→ INSTRUCTIONS FOR THE TASK
Your reply should repeat all records verbatim and contain no images.

→ SUPPLIED RECORDS
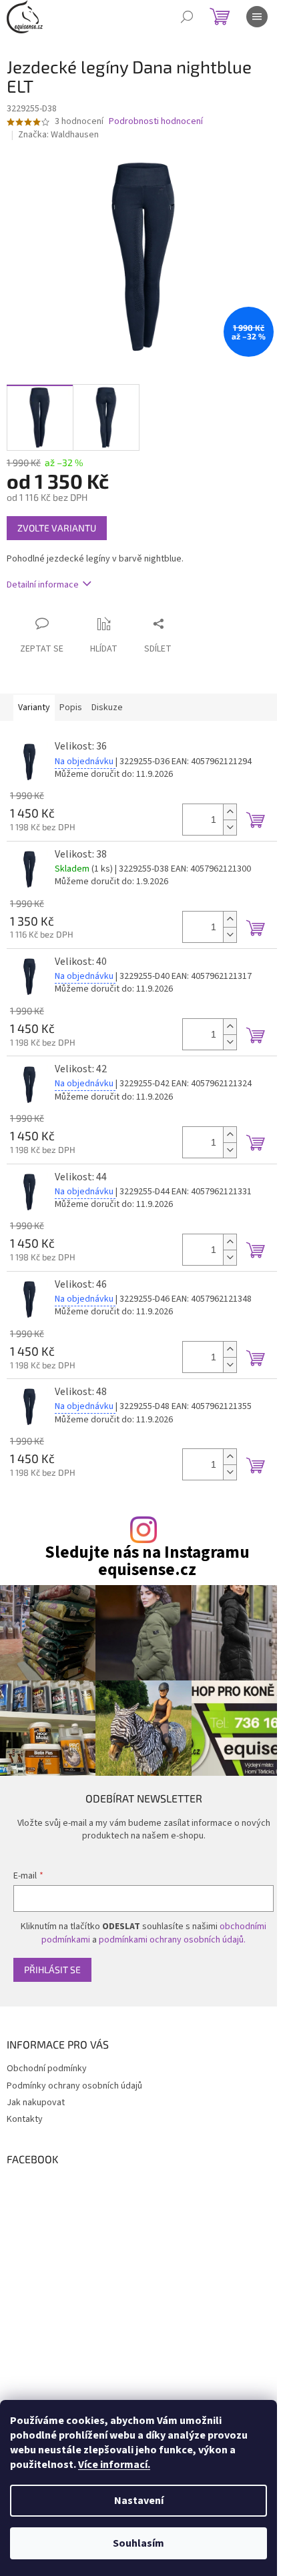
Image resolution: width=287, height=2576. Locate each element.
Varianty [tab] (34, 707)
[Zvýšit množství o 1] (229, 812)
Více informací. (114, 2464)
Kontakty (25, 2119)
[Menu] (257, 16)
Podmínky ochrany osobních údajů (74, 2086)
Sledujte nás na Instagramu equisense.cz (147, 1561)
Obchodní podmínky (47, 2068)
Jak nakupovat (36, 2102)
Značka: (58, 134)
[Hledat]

→ SOLUTION
Image resolution: width=287, height=2576. Locate each element.
Varianty [tab] (34, 707)
[Zvýšit množství o 1] (229, 812)
Více informací. (114, 2464)
Kontakty (25, 2119)
[Menu] (257, 16)
Podmínky ochrany osobních údajů (74, 2086)
Sledujte nás na Instagramu equisense.cz (147, 1561)
Obchodní podmínky (47, 2068)
Jak nakupovat (36, 2102)
Značka: (58, 134)
[Hledat]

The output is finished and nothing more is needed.